PARIS — I'll admit it straight away: As a bilingual journalist, the growing use of Franglais by French politicians makes my skin crawl.

Not because I think this blend of French and English is a bad thing in and of itself (it is!), or because the purity of the French language should be preserved at all costs (it should!) — but because in a serious context, it is — at best — a distraction from the substance at hand. And at worst, well …

But in France, where more and more people speak decent English, Anglo-Saxon terms are creeping in everywhere, and increasingly in the mouths of politicians who think they're being cool or smart.

Not that long ago, Emmanuel Macron was dubbed "the Franglais president" after tweeting "La démocratie est le système le plus bottom up de la terre" ...

Oh mon dieu

They call it Frenglish

It is much rarer when the linguistic invasion goes in the other direction, with far fewer English-speaking elected officials, or their electors, knowing more than a couple of words of French. (The few Brits who use it call it Frenglish)

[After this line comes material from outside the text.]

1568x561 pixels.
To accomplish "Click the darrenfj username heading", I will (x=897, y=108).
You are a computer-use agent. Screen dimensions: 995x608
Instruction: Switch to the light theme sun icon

Imagine then my horror last night watching British Prime Minister Boris Johnson berating France over the recent diplomatic clash surrounding the AUKUS submarine deal, cheekily telling UK media from Washington: "I just think it's time for some of our dearest friends around the world to prenez un grip about this and donnez-moi un break."

Cringe. Eye roll. Facepalm.
Here's the clip, in case you haven't had your morning cup of awkward.
Grincement de dents. Yeux au ciel. Tête entre les mains.

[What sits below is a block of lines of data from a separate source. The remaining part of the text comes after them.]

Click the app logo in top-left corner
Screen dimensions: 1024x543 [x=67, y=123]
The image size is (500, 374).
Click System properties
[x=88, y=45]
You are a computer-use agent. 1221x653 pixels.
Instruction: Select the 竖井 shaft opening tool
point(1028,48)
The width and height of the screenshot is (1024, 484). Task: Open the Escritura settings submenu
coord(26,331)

First, let me offer a quick French lesson: Sorry, BoJo, you needed the "infinitif" form here: "It's time for [us] to prendre un grip about this and me donner un break."

But that, of course (bien sûr), is not the point in this particular moment. Instead, this would-be bon mot is not just sloppy and silly, it is incredibly patronizing, particularly when discussing a multi-billion deal that sparked a deep diplomatic crisis in the Western alliance.

The colorful British politician is, alas, no stranger to verbal miscalculations and linguistic gaffes. He's also (Brexit, anyone?) not necessarily one who cares about preserving relationships with longstanding partners. This time, combining the two, even for such a shameless figure as Mr. Johnson, only one word came to my bilingual brain: Vraiment?